ASSIGNMENT
Below is a listing. Quote from it, exactly, the lines from the one containing "Screen dimensions: 1409x840" down to the one containing "Click the Website Analytics chart icon", both ends included, and nothing else.

───── EXERCISE INPUT

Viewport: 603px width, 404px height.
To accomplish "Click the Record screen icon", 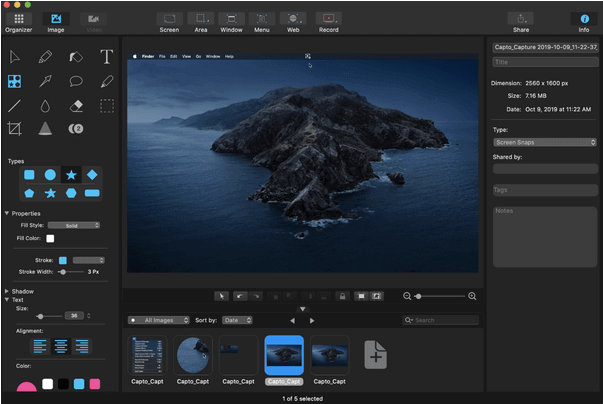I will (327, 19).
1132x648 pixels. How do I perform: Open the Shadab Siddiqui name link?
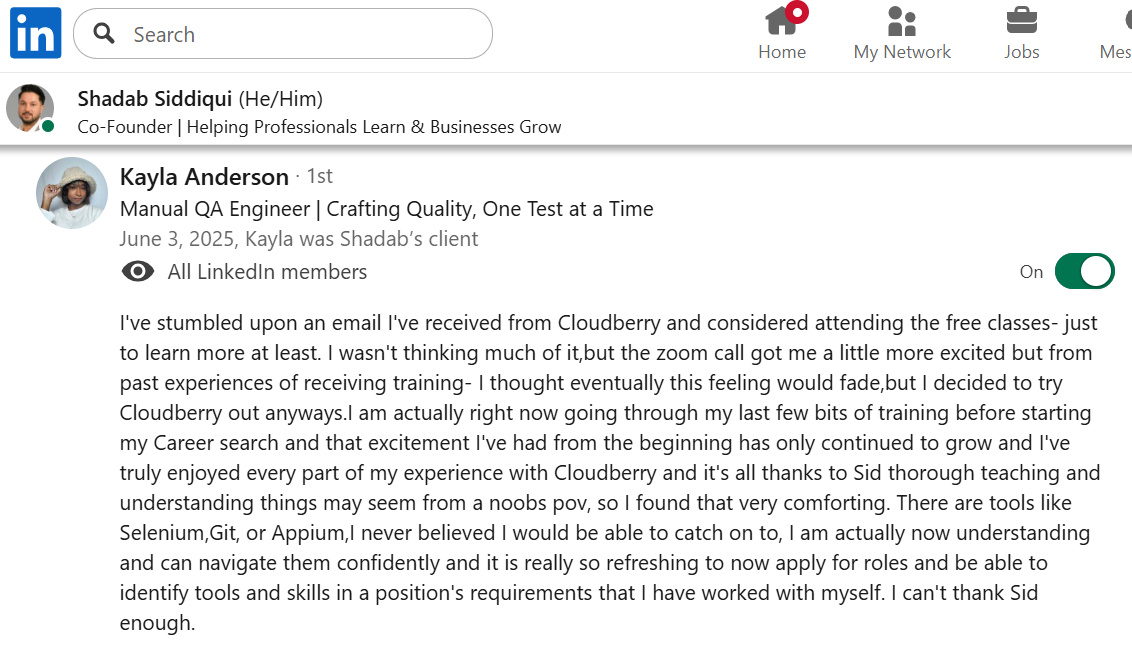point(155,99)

──────────
───── EXERCISE INPUT

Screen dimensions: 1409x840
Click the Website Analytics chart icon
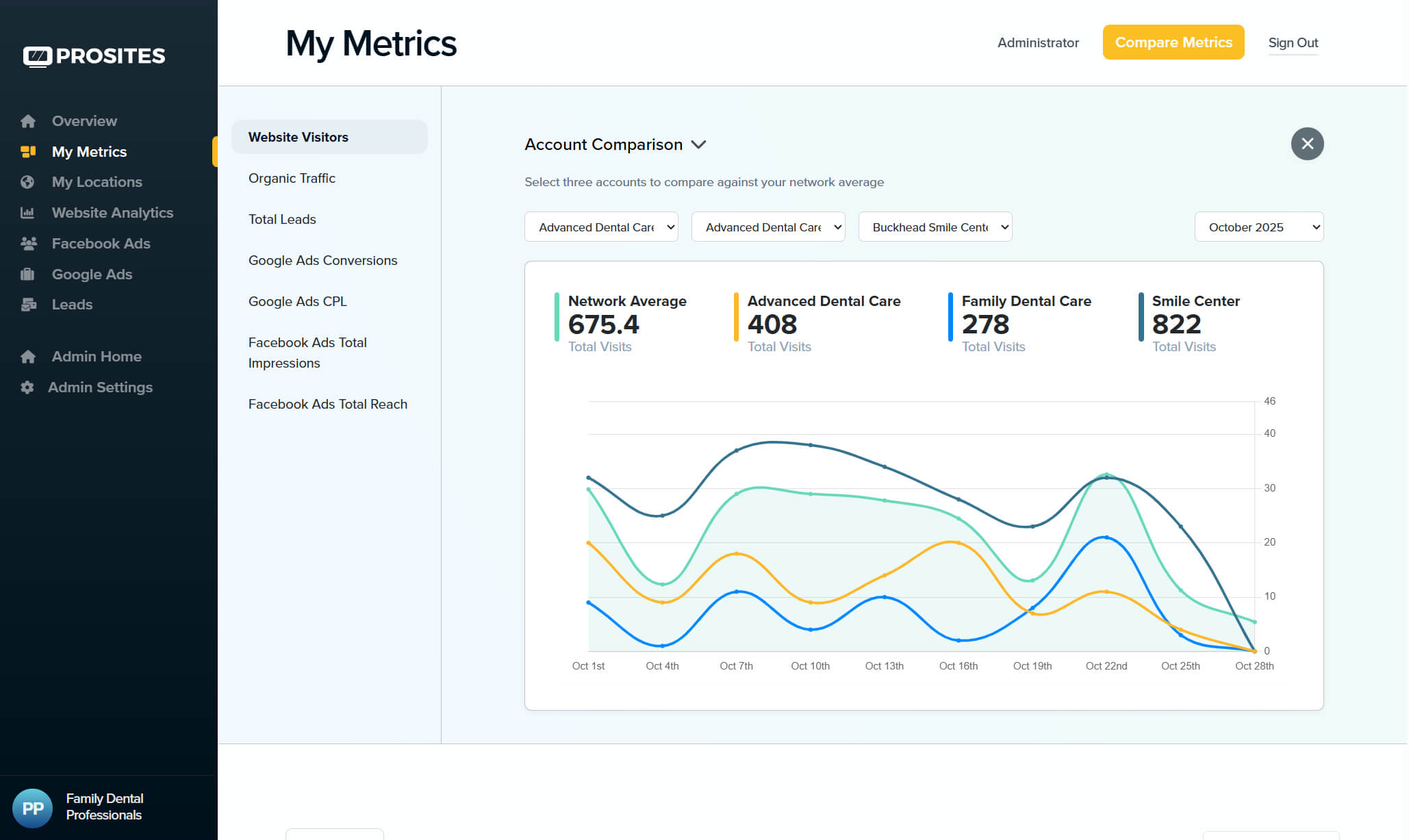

──────────
───── EXERCISE INPUT

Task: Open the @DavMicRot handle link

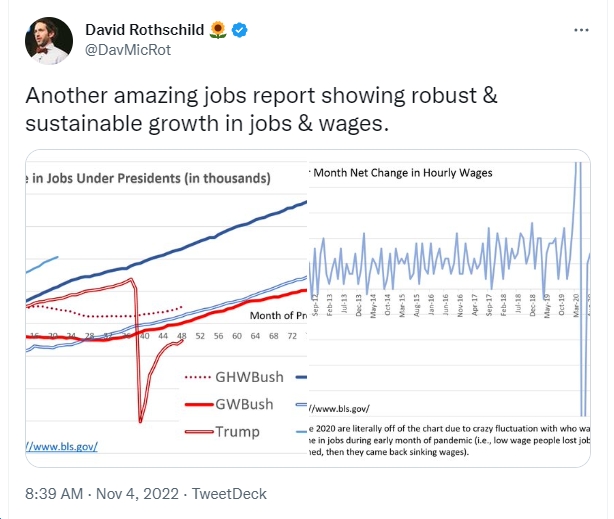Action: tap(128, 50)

──────────

OUTPUT BELOW
Screen dimensions: 1409x840
Click the Website Analytics chart icon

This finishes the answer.